In contrast to previous studies, this study utilized a smartphone application in conjunction with a continuous care model to deliver nursing instructions. Kazemi et al. demonstrated that implementing the continuous care model through a mobile application was effective in improving adherence to treatment and self-efficacy among patients with multiple sclerosis [
77]. The continuous care model was also effective in promoting treatment adherence among hemodialysis and myocardial infarction patients [
78,
79] and affected lifestyle modifications in patients with Multiple Sclerosis [
80].
These results suggest that the integration of mobile applications into patient care not only addresses logistical barriers to healthcare access but also significantly enhances the emotional well-being of patients through informed and supported self-care.
Strengths and limitations
The utilization of a mobile application for implementing the continuous care model has been shown to be a minimally invasive, cost-effective, and user-friendly method. The information available on the application is derived from reliable sources, simplified for patient understanding, and presented through various formats, such as text, images, videos, and animations, to encourage engagement and facilitate learning. Patients using the App have the option to communicate with nurses, ask questions, and submit weekly reports whenever needed. The App also offers a search function for easy access to information, as well as customization options for background color, text size, and font style on the basis of personal preferences. However, the study had several limitations. The participants included only 4 out of 5 types of gynecologic cancers (with vulvar cancer not represented). Another limitation was the exclusion of patients who were not familiar with technology, potentially limiting the broader applicability of the findings.

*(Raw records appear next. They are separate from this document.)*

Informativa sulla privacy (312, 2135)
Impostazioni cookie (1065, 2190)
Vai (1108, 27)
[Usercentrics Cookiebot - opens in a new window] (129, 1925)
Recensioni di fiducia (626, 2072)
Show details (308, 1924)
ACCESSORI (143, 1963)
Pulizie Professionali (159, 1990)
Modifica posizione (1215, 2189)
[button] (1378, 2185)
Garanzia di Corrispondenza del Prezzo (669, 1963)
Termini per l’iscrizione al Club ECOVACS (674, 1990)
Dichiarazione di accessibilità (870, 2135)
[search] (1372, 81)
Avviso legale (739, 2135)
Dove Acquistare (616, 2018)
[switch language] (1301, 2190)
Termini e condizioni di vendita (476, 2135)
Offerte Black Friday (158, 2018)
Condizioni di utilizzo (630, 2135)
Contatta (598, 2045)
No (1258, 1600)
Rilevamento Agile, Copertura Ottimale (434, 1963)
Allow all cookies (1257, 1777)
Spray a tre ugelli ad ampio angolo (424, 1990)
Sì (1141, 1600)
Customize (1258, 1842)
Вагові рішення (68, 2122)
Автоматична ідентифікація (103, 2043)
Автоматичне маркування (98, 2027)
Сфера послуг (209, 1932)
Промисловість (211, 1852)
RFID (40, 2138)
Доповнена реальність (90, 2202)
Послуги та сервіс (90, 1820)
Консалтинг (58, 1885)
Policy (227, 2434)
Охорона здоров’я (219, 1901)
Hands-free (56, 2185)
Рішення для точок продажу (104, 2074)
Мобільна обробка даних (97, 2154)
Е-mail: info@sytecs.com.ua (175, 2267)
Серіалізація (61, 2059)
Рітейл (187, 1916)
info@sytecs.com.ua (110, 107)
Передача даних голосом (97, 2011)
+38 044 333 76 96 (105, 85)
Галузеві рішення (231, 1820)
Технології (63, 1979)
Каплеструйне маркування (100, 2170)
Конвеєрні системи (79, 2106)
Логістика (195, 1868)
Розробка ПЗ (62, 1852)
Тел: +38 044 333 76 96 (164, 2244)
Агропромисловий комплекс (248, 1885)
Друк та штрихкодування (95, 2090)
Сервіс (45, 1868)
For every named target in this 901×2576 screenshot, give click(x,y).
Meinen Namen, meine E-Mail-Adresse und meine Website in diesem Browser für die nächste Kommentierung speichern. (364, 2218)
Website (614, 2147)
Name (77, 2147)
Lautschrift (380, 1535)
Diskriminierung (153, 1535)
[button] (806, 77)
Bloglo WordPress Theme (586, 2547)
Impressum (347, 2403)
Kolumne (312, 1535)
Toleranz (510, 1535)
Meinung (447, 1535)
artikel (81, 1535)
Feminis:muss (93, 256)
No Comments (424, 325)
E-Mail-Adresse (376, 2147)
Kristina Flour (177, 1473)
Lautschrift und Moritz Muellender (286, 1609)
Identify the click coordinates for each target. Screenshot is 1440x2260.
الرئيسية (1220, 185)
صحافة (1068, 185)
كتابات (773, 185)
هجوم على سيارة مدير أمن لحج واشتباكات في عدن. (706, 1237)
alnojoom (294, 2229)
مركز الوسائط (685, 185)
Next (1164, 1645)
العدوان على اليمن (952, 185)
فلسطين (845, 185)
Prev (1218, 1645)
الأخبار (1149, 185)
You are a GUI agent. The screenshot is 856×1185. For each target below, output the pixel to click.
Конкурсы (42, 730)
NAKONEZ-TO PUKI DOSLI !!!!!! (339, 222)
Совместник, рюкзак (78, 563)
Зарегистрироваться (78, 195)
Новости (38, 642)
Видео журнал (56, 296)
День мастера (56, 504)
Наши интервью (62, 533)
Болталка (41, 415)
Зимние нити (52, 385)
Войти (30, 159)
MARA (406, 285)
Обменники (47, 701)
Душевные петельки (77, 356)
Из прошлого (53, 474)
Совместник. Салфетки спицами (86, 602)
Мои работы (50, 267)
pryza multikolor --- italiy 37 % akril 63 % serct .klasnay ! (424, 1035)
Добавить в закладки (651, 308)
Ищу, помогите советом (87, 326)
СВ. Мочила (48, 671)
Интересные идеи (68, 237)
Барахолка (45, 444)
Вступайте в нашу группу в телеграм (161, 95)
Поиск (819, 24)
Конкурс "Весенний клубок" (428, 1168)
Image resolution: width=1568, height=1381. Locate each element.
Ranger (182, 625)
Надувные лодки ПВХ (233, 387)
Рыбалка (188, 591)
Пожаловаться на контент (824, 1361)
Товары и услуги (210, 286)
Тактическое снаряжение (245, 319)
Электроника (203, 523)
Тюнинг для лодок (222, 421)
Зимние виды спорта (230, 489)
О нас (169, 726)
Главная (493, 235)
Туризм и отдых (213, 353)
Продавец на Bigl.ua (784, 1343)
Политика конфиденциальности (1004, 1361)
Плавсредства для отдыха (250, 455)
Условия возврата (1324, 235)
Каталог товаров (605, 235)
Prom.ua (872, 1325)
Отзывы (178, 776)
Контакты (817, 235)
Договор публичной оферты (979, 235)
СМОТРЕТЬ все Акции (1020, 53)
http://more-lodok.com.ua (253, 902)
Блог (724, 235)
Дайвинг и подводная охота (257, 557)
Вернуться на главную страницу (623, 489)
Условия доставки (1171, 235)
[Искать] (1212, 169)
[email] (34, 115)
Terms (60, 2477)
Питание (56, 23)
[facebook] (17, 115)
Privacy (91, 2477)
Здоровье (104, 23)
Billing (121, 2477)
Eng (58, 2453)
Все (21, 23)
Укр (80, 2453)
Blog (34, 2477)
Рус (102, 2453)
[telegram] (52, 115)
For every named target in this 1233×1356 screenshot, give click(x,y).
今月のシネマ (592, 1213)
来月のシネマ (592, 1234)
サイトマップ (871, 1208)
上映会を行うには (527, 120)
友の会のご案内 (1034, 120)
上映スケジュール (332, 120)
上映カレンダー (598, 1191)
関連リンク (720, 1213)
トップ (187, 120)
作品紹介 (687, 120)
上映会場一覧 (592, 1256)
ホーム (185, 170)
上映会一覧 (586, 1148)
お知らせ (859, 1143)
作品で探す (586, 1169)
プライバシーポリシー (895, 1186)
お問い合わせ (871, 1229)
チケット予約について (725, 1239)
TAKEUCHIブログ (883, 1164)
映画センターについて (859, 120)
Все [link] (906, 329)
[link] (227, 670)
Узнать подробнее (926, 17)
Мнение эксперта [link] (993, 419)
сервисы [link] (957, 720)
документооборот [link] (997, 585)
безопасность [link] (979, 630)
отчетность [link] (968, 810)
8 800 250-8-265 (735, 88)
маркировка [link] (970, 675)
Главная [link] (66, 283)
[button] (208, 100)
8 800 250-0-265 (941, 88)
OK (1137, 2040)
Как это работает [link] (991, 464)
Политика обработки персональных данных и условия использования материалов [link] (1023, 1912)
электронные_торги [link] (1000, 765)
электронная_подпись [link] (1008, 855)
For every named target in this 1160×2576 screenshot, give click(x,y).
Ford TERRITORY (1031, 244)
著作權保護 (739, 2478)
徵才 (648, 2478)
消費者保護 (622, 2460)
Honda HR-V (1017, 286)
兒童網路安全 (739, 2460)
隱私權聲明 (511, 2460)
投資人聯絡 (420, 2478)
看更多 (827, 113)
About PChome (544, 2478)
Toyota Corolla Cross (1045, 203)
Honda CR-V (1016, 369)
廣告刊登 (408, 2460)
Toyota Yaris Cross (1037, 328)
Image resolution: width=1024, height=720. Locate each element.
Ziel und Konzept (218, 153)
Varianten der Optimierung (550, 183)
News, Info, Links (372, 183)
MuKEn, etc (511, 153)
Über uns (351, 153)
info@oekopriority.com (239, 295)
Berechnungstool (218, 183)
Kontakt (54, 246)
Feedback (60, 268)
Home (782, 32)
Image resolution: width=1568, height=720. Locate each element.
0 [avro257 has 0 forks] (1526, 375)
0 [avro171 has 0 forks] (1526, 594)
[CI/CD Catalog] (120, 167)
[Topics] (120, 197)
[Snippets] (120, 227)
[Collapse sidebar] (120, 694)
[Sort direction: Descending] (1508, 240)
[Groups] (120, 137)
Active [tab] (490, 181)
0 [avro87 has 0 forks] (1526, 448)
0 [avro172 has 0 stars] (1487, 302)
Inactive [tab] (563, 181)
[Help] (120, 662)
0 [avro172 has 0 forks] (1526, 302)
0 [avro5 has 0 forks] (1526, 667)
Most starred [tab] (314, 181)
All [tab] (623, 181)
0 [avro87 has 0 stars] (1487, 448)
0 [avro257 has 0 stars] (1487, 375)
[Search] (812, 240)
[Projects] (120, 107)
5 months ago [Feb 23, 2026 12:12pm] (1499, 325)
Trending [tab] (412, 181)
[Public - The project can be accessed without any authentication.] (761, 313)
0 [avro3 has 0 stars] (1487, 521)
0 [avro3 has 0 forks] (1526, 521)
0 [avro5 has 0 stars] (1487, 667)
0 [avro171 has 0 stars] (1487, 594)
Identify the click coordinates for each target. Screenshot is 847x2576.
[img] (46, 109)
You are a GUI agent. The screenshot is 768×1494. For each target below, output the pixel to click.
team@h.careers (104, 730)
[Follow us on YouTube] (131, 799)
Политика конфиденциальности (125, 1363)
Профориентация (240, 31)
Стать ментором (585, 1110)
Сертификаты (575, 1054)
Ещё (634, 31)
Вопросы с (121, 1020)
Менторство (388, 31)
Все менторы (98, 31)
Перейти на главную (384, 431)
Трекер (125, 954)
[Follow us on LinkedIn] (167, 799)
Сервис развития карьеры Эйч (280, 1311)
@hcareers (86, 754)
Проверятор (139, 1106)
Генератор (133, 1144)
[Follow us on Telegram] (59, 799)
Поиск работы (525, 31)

Furthermore, the results might predominantly reflect patients who are highly interested in educational interventions, introducing a positive bias into the study. Another study limitation was the selection of participants within the age range of 18–68 years, thus limiting its applicability in older individuals. Another study limitation was the short follow-up period (two months) due to the limited research time. Further studies with longer follow-ups and larger samples are also recommended in this context.